Diagnosis is one of the most important parts of medicine since doctors can hardly do anything to cure a patient if they don’t know what the illness is. When it comes to tumors, the process is lengthy and complicated, increasing the chances of death. With the help of artificial intelligence, doctors can now cut the time needed for diagnosing tissue by 90 percent with considerable accuracy.
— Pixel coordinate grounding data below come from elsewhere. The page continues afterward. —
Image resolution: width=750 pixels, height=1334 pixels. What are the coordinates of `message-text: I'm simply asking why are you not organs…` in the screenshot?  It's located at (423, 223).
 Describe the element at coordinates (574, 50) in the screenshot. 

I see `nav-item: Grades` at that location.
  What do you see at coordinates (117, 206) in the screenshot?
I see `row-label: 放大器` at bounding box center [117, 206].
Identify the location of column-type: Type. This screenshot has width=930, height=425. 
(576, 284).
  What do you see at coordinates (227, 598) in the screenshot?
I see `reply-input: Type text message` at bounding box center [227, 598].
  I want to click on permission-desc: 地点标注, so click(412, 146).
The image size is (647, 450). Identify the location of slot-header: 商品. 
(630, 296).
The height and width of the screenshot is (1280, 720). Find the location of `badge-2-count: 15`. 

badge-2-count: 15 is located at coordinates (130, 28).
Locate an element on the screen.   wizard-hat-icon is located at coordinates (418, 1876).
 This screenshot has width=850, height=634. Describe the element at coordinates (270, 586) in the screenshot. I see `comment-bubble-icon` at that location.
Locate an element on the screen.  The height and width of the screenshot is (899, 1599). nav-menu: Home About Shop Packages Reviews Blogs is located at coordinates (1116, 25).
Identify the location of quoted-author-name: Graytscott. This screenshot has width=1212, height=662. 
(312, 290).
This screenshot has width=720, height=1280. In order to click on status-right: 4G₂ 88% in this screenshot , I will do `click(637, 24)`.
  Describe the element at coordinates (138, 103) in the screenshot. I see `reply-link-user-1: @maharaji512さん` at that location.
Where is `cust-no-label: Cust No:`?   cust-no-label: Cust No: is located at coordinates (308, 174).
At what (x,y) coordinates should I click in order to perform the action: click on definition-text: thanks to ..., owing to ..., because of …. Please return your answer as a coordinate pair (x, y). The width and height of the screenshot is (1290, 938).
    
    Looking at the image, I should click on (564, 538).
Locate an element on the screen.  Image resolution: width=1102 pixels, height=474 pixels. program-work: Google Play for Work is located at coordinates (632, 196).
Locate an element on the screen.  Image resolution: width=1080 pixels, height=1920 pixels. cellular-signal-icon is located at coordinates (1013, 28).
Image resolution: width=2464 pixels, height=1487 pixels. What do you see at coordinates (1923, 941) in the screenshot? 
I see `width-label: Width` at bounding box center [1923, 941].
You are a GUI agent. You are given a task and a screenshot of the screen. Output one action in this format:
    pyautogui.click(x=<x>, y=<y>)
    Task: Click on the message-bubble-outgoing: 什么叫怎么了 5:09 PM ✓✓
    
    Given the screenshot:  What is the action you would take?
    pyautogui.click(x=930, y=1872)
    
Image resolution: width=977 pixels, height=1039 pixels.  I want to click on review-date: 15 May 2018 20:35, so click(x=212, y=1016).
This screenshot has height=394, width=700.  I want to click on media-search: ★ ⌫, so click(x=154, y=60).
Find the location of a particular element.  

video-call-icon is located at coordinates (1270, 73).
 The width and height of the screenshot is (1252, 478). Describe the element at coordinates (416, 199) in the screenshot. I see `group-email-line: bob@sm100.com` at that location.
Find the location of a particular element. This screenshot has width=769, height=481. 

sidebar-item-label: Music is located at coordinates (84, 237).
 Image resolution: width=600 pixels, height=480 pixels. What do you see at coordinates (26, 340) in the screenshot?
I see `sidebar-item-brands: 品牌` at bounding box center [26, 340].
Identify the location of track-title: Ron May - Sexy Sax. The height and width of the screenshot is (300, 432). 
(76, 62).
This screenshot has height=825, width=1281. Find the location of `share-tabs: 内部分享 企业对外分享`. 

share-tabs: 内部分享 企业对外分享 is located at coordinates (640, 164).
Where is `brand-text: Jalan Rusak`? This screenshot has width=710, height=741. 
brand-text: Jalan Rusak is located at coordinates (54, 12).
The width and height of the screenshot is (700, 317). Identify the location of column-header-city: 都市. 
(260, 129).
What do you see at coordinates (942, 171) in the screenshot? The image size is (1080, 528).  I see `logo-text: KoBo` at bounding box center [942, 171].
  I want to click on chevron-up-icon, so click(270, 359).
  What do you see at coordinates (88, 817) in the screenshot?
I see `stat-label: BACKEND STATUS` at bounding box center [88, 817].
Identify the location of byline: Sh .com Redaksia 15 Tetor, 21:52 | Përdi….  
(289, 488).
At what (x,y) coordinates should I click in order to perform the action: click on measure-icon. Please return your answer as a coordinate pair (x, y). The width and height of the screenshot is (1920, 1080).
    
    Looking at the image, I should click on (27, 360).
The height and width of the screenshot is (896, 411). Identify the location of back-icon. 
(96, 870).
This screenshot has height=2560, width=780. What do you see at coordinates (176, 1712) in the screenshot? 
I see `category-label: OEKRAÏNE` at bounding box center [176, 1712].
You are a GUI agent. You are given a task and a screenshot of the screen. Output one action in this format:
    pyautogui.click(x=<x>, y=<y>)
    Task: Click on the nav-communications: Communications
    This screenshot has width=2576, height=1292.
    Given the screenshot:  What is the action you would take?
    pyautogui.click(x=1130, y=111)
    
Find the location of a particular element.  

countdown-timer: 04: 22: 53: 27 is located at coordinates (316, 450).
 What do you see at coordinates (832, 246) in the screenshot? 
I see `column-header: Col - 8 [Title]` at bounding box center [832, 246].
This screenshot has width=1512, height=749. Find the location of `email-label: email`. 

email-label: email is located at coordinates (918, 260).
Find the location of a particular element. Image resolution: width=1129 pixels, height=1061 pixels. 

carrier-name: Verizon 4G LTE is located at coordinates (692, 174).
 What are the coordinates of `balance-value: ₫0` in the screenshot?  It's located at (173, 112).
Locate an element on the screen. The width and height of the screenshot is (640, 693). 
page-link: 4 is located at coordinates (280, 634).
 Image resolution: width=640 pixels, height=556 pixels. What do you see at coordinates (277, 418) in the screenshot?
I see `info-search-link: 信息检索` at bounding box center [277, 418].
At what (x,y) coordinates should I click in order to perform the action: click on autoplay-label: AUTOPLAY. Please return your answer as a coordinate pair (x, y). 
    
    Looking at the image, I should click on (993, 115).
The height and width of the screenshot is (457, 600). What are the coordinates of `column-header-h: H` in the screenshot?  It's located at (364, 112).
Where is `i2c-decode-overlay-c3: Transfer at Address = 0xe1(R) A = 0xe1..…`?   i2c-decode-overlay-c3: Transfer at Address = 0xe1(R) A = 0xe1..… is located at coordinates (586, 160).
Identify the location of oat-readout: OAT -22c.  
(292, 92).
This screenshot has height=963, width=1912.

Normally, diagnosing something like a brain tumor takes about 30 to 40 minutes, during which, doctors would need to leave the operation room in order to put the samples through the rigorous process for analysis, Futurism reports. With the help of advanced AI, however, this time can be cut down to a measly 3 to 4 minutes.
More than that, doctors won’t even need to leave the room in order to get the results that they need. With the reduced diagnosis time and exposure to contaminants, there is a much higher chance of success.
The use of AI for diagnosing brain tumors is the basis of a study by University of Michigan Medical School and Harvard University researchers. According to the paper that they published, the method that they have developed will advance diagnosis science by increasing efficiency and reduce the burden on the doctors themselves.
“Conventional methods for intraoperative histopathologic diagnosis are labour- and time-intensive, and may delay decision-making during brain-tumour surgery,” the paper reads. “Stimulated Raman scattering (SRS) microscopy, a label-free optical process, has been shown to rapidly detect brain-tumour infiltration in fresh, unprocessed human tissues.”
The study used about 370 patients so far, with short-term goals sitting at 500. According to the results, the AI can analyze tissue samples at 90 percent accuracy. Through deep-learning, the researchers are planning to improve this rate so that it would stand at about 95 percent or higher.